Henry Green was described (by John Updike I think) as "a writer's writer's writer". 

Check out Living, Loving & Party Going - certainly not for everyone but amazingly constructed and written.

James


----------



## Alessandra Kelley (Feb 22, 2011)

John Crowley is a fantasy/science fiction writers' writer.  His books are seriously admired by other authors.  They're kind of hard to describe, sort of like superdense historical mythological alchemical mysteries chock full of Hermetic allusions.  Like Virginia Woolf's "Orlando" only going much, much further.

Try "Little, Big", or "Aegypt".


----------



## Ruth Harris (Dec 26, 2010)

Graham Greene is incapable of writing a bad sentence.  Peter Godwin's When A Crocodile Eats The Sun is in the same category.  Both write with clarity and elegance.  Robert Harris  writes more commercial books but writes them beautifully.  All are Brits or Brit-educated.  No coincidence, I imagine.


----------



## Basilius (Feb 20, 2010)

Daphne said:


> I caught a snatch of "Open Book" on BBC radio 4 today and heard the phrase "a writer's writer" to describe Sybille Bedford* - this to distinguish such a writer from one who is a household name. I thought this an interesting phrase and tried to think of other writers who were not popular in general, but were admired by other writers. I thought Booker prize winner Anita Brookner might fit this category - or perhaps Virginia Woolf. Any thoughts?
> * Not familiar with this writer myself.

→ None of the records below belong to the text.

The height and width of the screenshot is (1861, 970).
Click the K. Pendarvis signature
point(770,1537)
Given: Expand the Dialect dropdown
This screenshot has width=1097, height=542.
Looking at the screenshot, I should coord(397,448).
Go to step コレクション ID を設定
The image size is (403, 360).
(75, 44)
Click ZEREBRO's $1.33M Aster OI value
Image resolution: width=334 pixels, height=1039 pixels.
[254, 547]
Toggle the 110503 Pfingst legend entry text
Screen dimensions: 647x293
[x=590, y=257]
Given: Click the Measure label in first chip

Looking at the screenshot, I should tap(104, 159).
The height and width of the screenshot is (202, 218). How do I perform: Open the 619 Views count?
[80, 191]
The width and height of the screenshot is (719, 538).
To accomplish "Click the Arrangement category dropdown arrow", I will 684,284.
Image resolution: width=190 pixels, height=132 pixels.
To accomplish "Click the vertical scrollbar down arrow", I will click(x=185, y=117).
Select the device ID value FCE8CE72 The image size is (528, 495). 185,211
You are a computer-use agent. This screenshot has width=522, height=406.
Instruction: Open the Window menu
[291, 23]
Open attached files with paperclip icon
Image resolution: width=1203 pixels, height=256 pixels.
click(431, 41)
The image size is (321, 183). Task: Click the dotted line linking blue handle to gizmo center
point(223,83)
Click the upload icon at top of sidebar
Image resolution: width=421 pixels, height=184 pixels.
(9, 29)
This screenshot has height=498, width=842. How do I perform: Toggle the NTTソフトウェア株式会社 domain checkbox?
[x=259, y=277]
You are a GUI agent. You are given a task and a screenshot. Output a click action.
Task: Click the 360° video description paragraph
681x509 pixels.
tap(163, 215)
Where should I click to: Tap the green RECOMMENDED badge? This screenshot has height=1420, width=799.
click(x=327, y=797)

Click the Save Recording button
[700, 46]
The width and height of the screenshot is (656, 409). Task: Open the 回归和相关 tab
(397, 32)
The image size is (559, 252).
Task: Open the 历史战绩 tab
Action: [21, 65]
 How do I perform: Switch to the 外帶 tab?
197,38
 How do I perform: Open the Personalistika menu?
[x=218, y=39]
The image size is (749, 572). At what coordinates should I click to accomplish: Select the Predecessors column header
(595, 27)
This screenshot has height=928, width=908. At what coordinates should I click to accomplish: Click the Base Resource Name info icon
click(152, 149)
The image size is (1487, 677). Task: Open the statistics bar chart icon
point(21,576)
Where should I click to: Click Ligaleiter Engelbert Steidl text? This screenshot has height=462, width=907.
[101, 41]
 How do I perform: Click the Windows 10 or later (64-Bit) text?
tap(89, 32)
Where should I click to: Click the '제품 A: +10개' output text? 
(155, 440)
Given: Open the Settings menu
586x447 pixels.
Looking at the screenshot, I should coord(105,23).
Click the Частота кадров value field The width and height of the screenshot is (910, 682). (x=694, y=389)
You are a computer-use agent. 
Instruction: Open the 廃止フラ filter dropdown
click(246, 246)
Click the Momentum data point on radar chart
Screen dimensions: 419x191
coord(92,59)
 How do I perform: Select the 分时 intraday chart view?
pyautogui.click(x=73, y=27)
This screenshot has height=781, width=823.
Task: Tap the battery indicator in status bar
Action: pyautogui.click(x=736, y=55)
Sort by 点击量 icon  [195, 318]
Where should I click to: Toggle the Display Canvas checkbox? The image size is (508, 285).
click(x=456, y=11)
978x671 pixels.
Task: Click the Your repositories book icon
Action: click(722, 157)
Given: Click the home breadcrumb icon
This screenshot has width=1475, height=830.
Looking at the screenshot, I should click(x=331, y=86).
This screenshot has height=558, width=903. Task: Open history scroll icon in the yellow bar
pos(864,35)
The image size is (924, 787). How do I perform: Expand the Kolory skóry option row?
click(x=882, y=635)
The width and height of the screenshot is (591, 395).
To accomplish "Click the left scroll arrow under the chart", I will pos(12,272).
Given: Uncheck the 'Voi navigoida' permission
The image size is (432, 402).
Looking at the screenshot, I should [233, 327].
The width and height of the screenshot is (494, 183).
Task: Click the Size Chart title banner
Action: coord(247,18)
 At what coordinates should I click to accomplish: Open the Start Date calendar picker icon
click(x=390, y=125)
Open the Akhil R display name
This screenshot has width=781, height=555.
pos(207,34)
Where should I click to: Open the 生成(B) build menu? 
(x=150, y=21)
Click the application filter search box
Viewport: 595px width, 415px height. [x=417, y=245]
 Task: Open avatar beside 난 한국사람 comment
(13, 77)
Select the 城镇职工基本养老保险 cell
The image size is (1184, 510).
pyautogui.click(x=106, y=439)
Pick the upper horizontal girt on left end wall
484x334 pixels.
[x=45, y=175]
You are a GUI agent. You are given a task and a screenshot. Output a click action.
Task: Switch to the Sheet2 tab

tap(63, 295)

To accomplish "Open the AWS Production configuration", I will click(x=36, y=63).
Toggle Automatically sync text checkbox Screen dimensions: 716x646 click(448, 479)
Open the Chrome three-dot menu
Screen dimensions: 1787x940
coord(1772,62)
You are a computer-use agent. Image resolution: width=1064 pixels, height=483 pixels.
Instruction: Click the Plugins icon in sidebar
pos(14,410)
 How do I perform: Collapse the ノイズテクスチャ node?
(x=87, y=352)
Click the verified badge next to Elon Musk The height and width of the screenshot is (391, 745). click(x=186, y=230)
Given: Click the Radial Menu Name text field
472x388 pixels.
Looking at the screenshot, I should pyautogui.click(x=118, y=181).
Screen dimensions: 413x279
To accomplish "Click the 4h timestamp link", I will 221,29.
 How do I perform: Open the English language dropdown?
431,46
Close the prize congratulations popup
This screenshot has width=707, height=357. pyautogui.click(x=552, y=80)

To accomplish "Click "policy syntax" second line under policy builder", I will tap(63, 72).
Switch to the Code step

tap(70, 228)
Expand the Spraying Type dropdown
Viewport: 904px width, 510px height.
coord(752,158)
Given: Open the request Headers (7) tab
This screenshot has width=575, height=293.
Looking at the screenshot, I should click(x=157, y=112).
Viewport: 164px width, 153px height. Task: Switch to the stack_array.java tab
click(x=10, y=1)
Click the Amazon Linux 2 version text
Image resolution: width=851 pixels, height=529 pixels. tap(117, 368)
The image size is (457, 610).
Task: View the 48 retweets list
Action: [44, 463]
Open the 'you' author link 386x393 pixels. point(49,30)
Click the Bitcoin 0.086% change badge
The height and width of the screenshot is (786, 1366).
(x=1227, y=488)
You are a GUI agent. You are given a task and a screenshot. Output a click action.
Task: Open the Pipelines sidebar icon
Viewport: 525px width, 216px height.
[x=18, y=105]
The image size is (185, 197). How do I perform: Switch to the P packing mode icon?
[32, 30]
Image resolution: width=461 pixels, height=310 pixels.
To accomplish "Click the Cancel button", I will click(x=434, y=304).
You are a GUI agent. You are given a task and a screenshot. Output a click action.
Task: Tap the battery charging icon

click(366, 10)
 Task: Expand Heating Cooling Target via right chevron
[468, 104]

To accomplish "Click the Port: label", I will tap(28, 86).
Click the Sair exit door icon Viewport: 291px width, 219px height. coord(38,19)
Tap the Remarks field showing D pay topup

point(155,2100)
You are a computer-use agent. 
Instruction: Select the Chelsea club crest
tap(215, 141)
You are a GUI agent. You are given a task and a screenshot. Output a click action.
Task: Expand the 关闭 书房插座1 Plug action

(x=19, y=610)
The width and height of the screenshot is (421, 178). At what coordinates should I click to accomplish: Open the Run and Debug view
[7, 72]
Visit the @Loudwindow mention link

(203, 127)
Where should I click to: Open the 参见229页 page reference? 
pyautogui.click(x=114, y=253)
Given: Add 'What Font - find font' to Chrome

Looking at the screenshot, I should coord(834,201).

When I hear the phrase "writer's writer" I think "difficult to read." I also think "cares more about the prose than the story."

This may be completely off the mark, but that's my gut reaction. I have to be strongly convinced to read anyone described this way.


----------



## purplepen79 (May 6, 2010)

Basilius said:


> When I hear the phrase "writer's writer" I think "difficult to read." I also think "cares more about the prose than the story."
> 
> This may be completely off the mark, but that's my gut reaction. I have to be strongly convinced to read anyone described this way.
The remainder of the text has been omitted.